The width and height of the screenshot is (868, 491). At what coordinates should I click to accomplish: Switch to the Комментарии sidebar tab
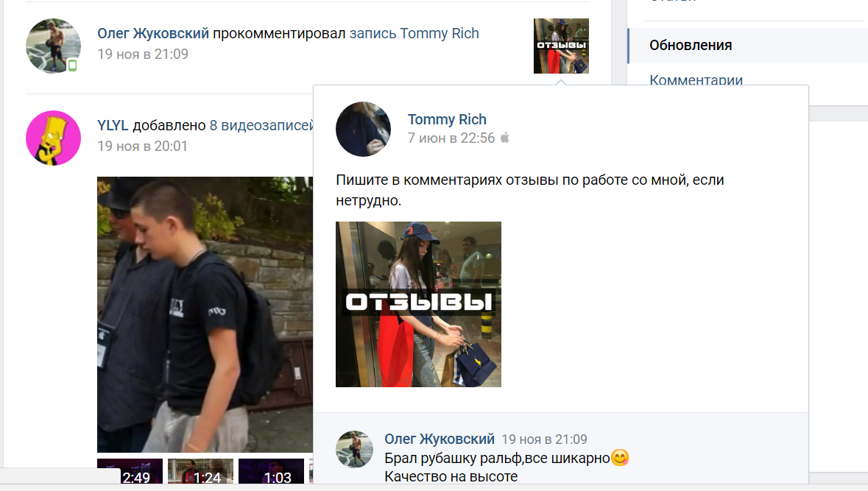coord(696,80)
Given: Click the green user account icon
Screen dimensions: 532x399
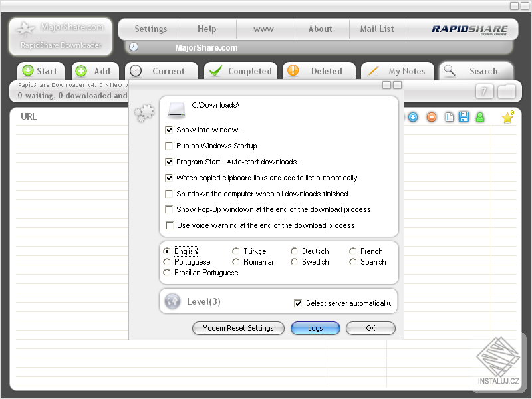Looking at the screenshot, I should coord(479,117).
----------
Exactly as written, restate the listing above with its pictures omitted.

The width and height of the screenshot is (868, 491). At what coordinates should I click to accomplish: Switch to the Комментарии sidebar tab
coord(696,80)
Given: Click the green user account icon
Screen dimensions: 532x399
Looking at the screenshot, I should coord(479,117).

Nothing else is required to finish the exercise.